You may know him for his roles as Rowdy Yates, Blondie, Dirty Harry, or The Man with No Name. Otherwise, you probably know him as an Oscar-winning director who was the mastermind behind Million Dollar Baby, Gran Torino, Richard Jewell, and many more critically-acclaimed films (via IMDb). He’s an actor. He’s a director. He’s a producer. But have you ever heard about Clint Eastwood’s real-life role as Mayor of Carmel, California?

On April 8, 1986, the Hollywood hotshot traded out his holsters and clapperboard for the keys to a city when he defeated incumbent Charlotte Townsend to become the next mayor of a small seaside city in his native state. It all started the year prior, when Eastwood sued Carmel’s city council after they complicated his plans to erect office buildings on his property. The whole ordeal showed him how opposed local officials were to pursuing any kind of significant development. According to Mental Floss, he decided to run just hours before the deadline to be on the ballot. Here’s everything else you need to know about Clint Eastwood’s brief foray into politics.

Clint Eastwood's political platform centered on ice cream

Before Clint Eastwood came onto the scene, Carmel — which is also called Carmel-by-the-Sea — only took up one meager square mile of land. The city lacked a single street sign or mailbox, and, get this — a 1929 zoning law even banned the sale of ice cream cones (via Mental Floss). His nonpartisan campaign focused on overturning antiquated ordinances such as these. After winning the election by a long shot (2,166 to 799 votes), Eastwood turned his focus toward protecting the environment as well as building a parking lot, a library annex, public restrooms, and beach walkways. Last but not least, he followed through on his campaign promise and approved an application for an ice cream parlor (via Time).

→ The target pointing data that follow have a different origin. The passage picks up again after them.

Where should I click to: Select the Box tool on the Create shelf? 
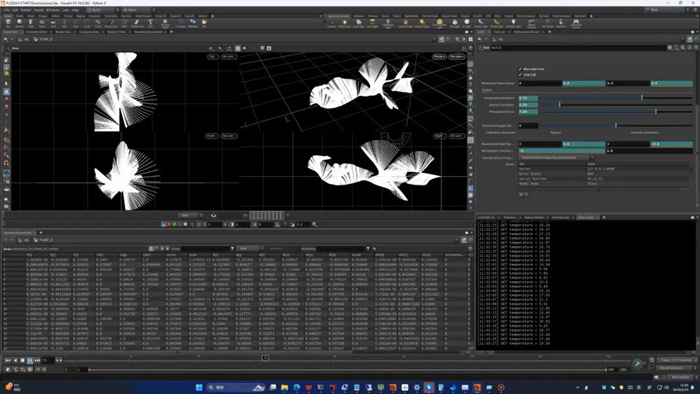(x=8, y=22)
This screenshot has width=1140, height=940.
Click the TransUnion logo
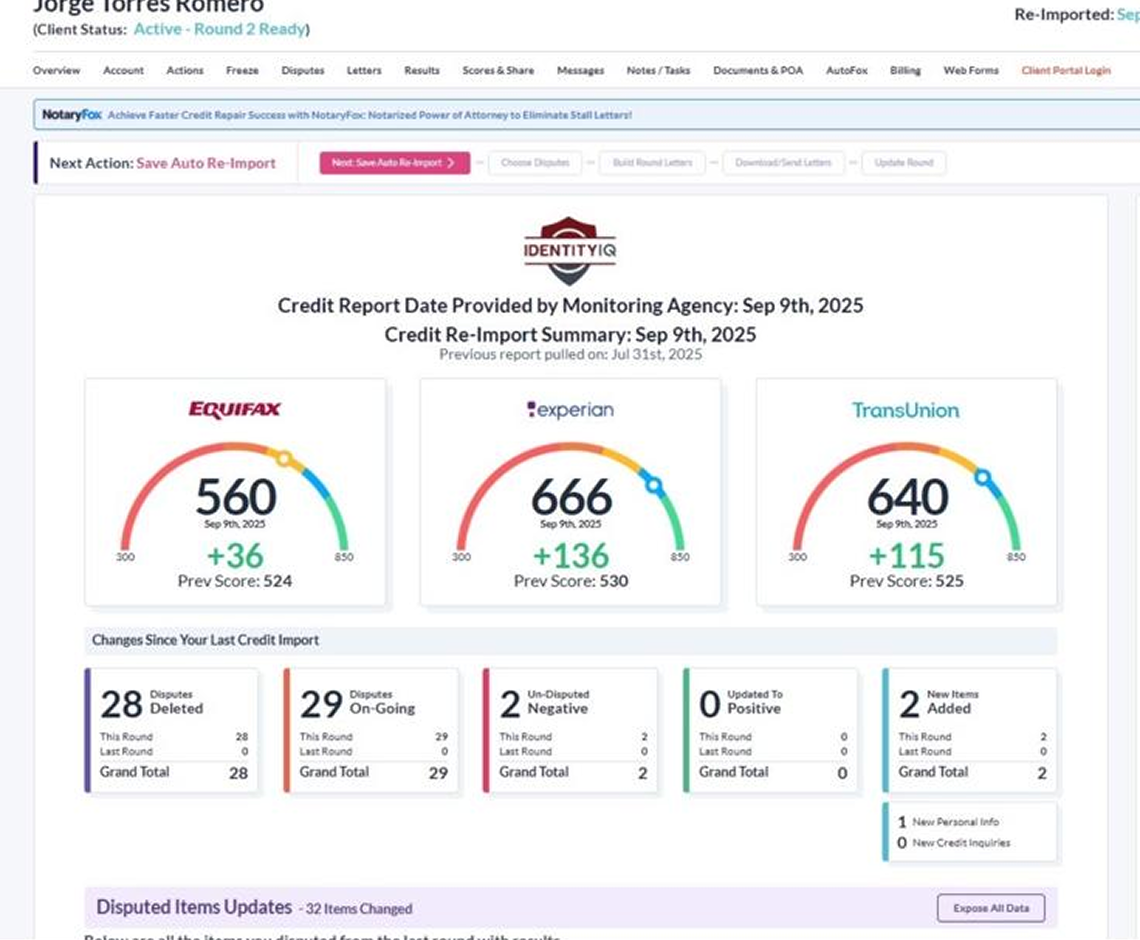905,410
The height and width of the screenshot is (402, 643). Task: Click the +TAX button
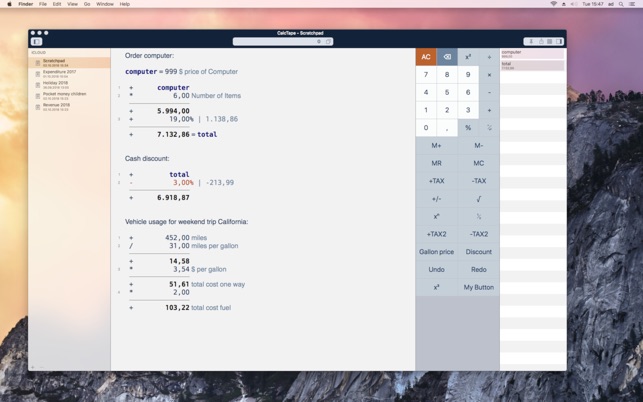click(x=436, y=181)

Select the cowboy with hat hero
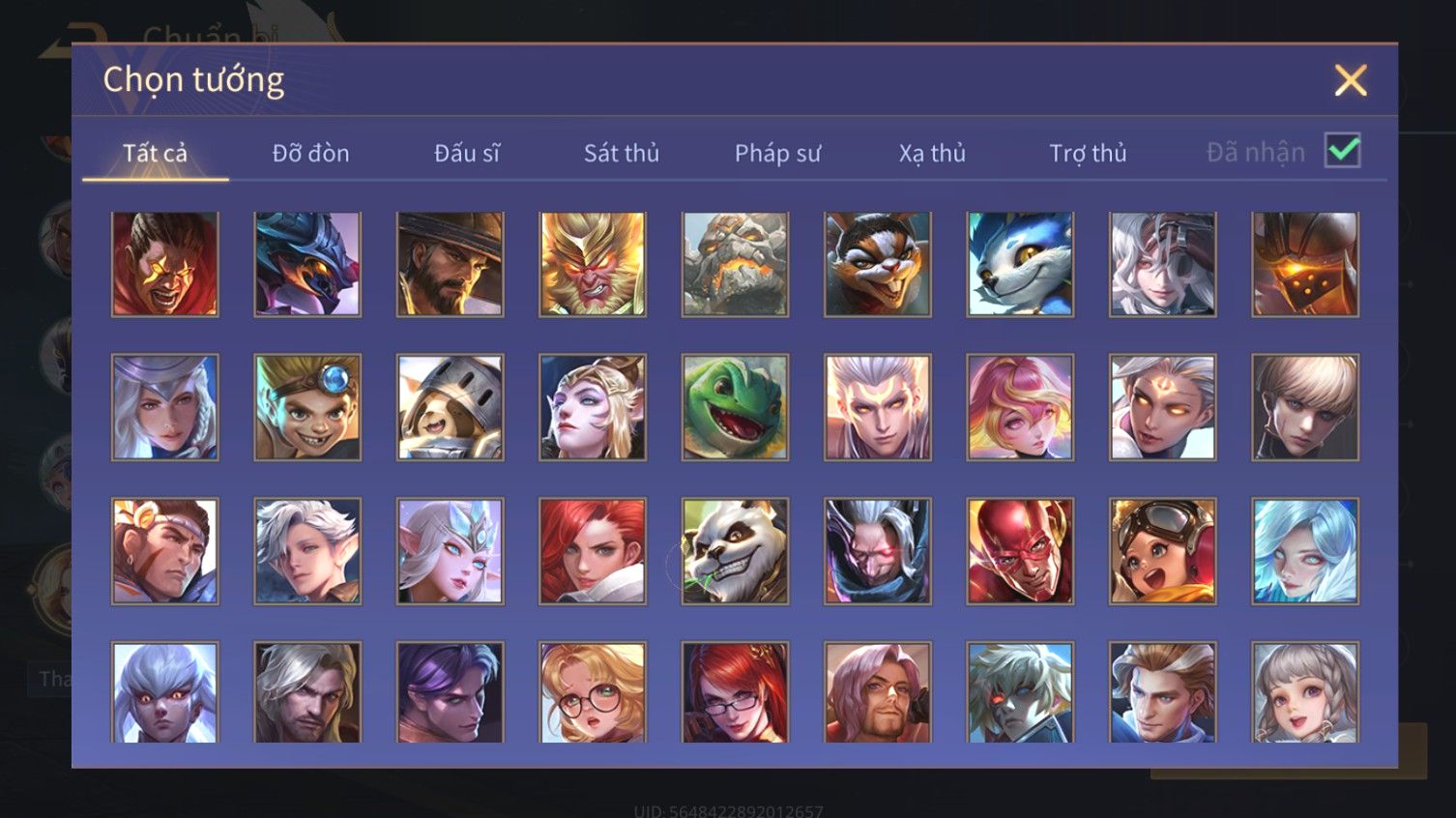click(x=451, y=264)
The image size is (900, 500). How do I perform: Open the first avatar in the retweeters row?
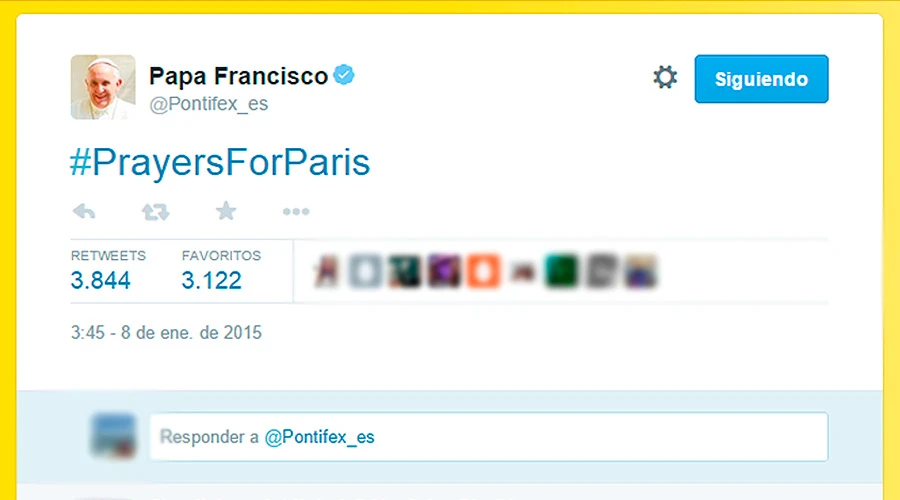pyautogui.click(x=328, y=271)
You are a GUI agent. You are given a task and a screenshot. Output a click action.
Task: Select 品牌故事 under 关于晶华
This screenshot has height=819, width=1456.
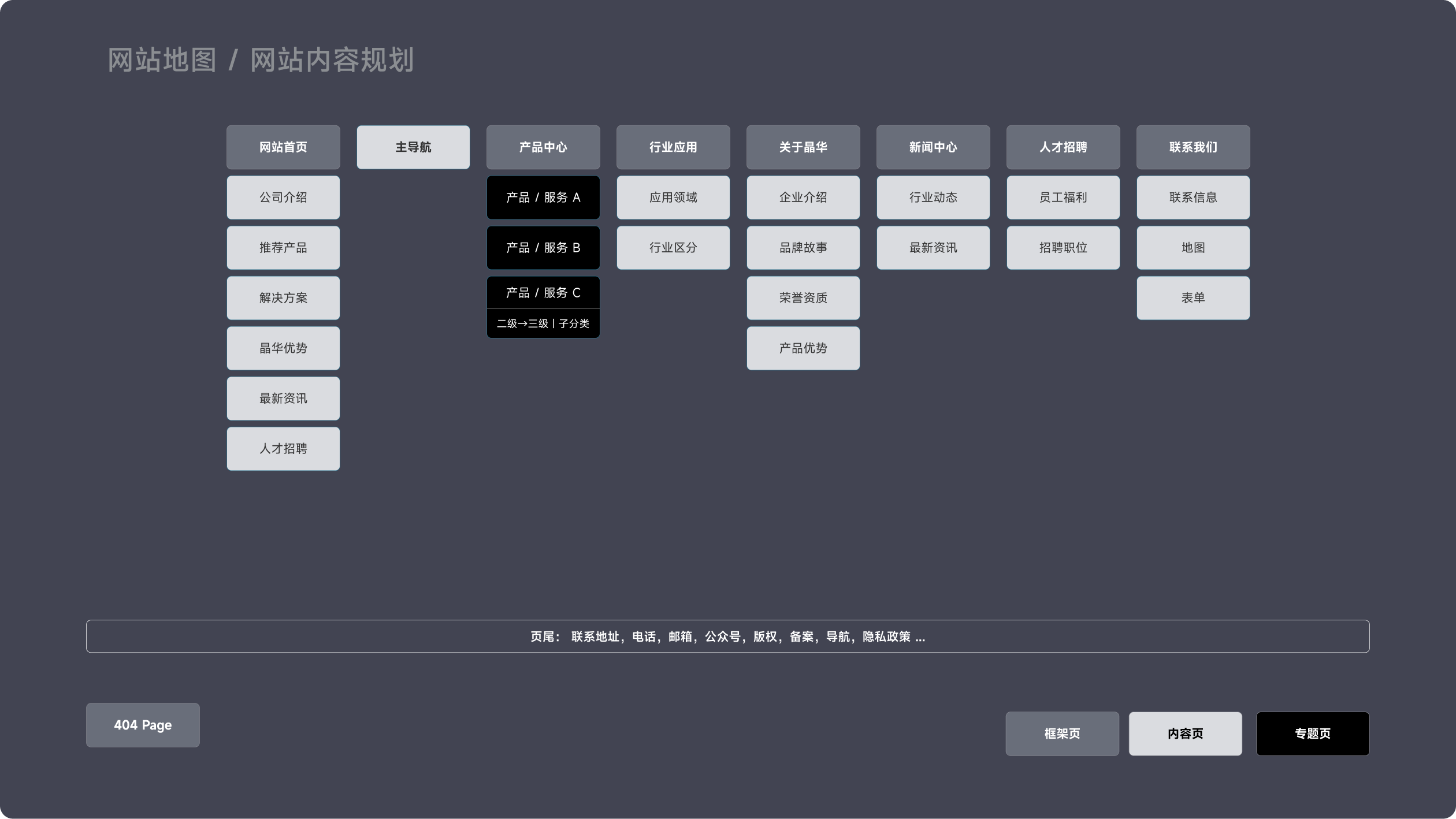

Although Eastwood only served a single two-year stint as mayor, his involvement in politics didn’t end there. In 2001, Governor of California Arnold Schwarzenegger appointed him to the California State Park and Recreation Commission. According to the Los Angeles Times, the fellow actor-turned-politician reappointed Eastwood for the role again in 2004, before asking him to hang up his hat four years later. Eastwood also delivered a speech at the 2012 Republican National Convention, which he apparently now regrets (via Washington Post). For the most part, though, Clint Eastwood has spent the last few decades cranking out hit movies. And as he’s about to surpass the mighty age of 90, you probably won’t come across his name on any future ballots.